= TASK DIRECTIONS =
Please rewrite the stretch from the line containing "Given: Select the Game of Thrones show cell" through the end of the entries, changing "description" to "caption" and leaving everything else as it is.

= LISTED RECORDS =
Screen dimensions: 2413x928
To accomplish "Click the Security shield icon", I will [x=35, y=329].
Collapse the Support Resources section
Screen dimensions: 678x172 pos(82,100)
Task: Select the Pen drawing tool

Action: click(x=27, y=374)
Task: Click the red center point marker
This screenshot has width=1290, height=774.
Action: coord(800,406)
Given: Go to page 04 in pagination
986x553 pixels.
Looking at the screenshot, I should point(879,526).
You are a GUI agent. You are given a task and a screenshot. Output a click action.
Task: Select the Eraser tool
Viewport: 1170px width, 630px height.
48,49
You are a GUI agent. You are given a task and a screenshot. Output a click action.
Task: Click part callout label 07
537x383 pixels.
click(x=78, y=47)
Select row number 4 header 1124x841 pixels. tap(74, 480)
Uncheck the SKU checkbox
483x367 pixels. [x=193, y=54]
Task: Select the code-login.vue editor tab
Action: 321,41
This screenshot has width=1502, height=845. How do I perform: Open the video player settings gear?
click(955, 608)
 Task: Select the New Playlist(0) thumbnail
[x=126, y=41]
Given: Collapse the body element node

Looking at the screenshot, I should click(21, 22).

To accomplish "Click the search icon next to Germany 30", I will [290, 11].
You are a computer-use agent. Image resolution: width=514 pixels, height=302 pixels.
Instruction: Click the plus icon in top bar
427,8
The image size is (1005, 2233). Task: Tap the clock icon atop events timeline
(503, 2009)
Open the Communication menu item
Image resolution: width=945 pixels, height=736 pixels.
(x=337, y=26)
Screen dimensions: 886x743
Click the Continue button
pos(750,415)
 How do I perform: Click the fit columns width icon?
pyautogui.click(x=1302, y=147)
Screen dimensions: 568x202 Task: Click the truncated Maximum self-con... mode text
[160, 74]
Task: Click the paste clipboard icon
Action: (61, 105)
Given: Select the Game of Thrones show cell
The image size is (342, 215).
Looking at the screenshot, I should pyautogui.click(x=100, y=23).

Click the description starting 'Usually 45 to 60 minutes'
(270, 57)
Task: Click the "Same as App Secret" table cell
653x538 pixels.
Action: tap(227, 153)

= THE COMPLETED TASK =
Given: Select the Game of Thrones show cell
The image size is (342, 215).
Looking at the screenshot, I should pyautogui.click(x=100, y=23).

Click the caption starting 'Usually 45 to 60 minutes'
(270, 57)
Task: Click the "Same as App Secret" table cell
653x538 pixels.
Action: tap(227, 153)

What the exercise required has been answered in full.